Work instructions:
Copy the lines from the one containing "Click the Orders and Stock Details title" through the one containing "the Loan Name", including both, exactly as they appear in the records below. Omit the pictures from your answer.

Stored data:

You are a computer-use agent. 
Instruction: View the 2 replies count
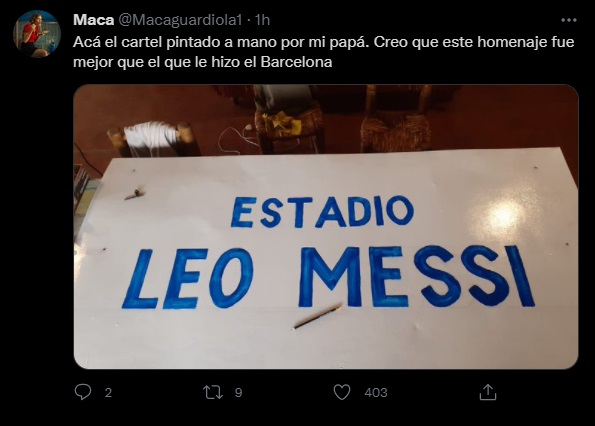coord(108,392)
---
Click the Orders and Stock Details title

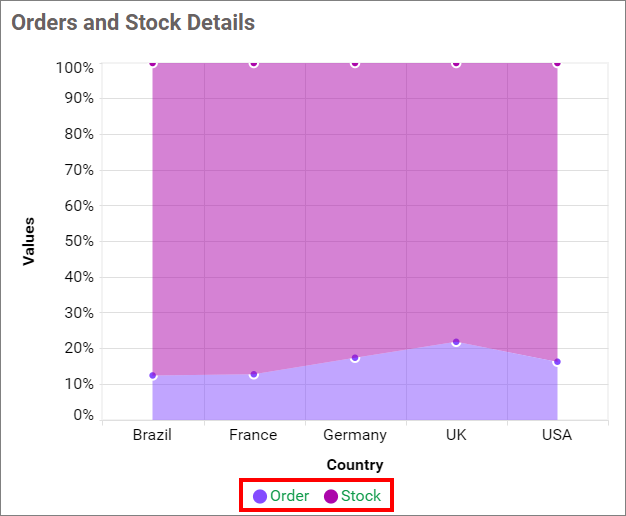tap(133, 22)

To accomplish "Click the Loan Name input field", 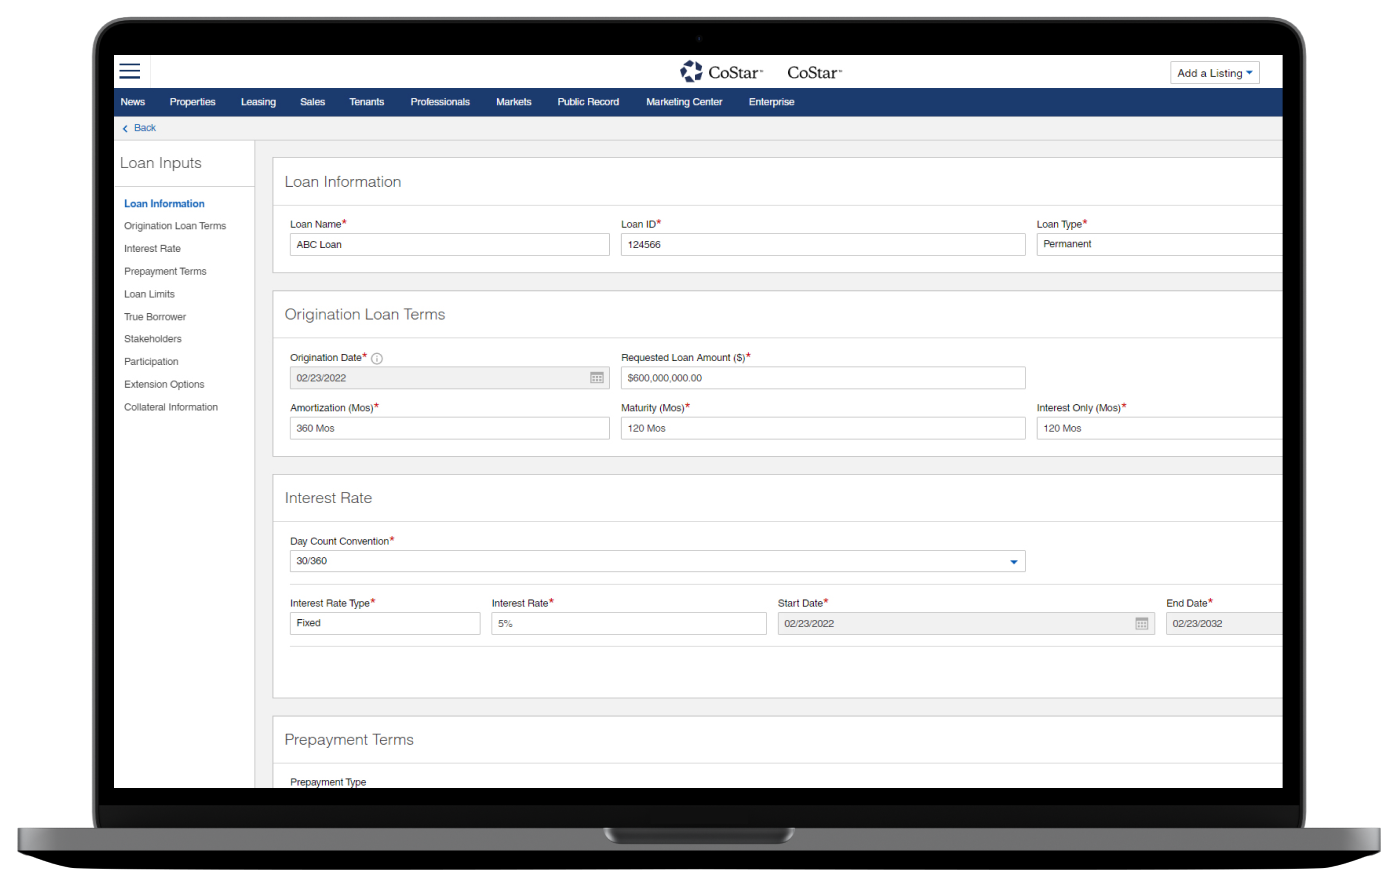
...
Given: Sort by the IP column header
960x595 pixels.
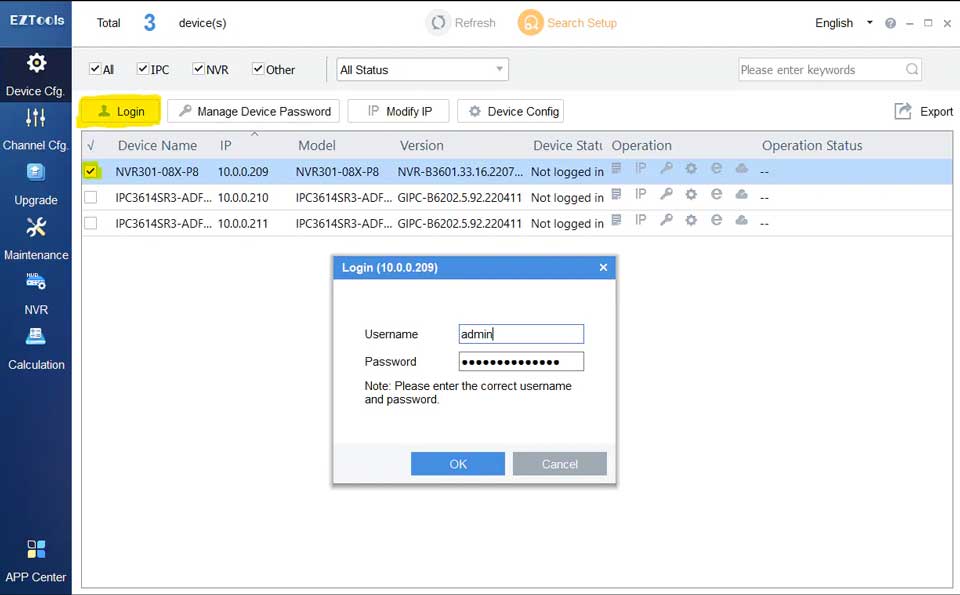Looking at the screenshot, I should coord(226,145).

Response below:
Click the Orders and Stock Details title

tap(133, 22)

To accomplish "Click the Loan Name input field", 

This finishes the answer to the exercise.